In a recent study, researchers in Sweden asked a group of people aged 65 and older about their smoking habits and any long-term pain problems.

These results showed that seniors who still smoked, even just occasionally, reported experiencing more long-term pain than non-smokers.

"Quit smoking to ease pain."

Ulf Jakobsson, PhD, professor of Medicine at the Center for Primary Health Care Research at Lund University in Malmö, Sweden, led an investigation into chronic pain conditions in seniors who smoke.

For the study, researchers recruited 1,141 men and women, 65 years of age and older, living in Sweden to filled out questionnaires in 2011.

The questionnaires helped the researchers gather information on the participants' living situations, chronic pain duration and intensity, worries about health and tobacco use habits.

Chronic pain was defined as having experienced pain for 3 months or longer.

The results of the study showed that 39 percent of respondents reported chronic pain. Women reported being more worried about their health, had greater pain prevalence and more pain intensity compared to the men in the group. The responders averaged 75 years of age.

More men than women reported smoking daily or occasionally, but only 9 percent of responders said they smoked at all.

The researchers did not gather information on when ex-smokers had quit smoking, but 41 percent of the group had been former smokers.

The researchers found that reports of chronic pain were higher in smokers at 48 percent, compared to people who had quit smoking at 36 percent and non-smokers at 39 percent.

Smokers with chronic pain reported higher levels of pain intensity than non-smokers with chronic pain.

No differences were found in pain management techniques between any of the groups involved in the study.

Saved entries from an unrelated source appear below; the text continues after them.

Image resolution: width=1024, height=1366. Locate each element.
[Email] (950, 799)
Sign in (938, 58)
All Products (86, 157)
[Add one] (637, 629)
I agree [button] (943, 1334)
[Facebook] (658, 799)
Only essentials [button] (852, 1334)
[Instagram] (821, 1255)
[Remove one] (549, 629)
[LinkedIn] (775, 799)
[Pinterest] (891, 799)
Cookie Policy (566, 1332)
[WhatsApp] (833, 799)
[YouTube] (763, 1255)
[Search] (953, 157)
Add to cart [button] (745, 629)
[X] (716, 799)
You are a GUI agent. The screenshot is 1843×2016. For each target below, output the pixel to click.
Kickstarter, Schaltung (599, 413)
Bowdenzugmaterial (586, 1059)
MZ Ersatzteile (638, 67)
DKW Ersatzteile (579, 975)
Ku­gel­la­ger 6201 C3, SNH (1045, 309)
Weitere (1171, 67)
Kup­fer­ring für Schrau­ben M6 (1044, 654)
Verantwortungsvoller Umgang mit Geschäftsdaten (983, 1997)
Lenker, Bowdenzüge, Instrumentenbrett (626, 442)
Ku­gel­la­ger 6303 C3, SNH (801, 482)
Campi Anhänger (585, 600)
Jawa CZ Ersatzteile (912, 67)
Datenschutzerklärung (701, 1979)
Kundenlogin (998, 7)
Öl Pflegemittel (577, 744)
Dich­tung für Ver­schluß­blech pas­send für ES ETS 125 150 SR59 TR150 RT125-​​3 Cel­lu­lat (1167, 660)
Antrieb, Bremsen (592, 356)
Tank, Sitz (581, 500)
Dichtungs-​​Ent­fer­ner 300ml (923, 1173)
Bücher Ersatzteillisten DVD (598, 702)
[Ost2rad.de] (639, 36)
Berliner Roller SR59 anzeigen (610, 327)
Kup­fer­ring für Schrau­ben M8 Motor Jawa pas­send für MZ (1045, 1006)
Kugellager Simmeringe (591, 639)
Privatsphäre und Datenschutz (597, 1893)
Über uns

The researchers found that even passive smoking increased the prevalence of chronic pain. The authors suggested that quitting smoking altogether, not just cutting back, could reduce chronic pain in seniors.

“There was a clear association between smoking and chronic pain among older people, especially regarding pain intensity. However, the association between smoking and pain prevalence seems to only exist among women and not among men,” said the authors.

The authors noted a limitation to this study could be the brief nature of the questionnaire. No information regarding other chronic pain causes or lifestyle habits were incorporated in the questionnaire.

This study was published in April in Pain Practice.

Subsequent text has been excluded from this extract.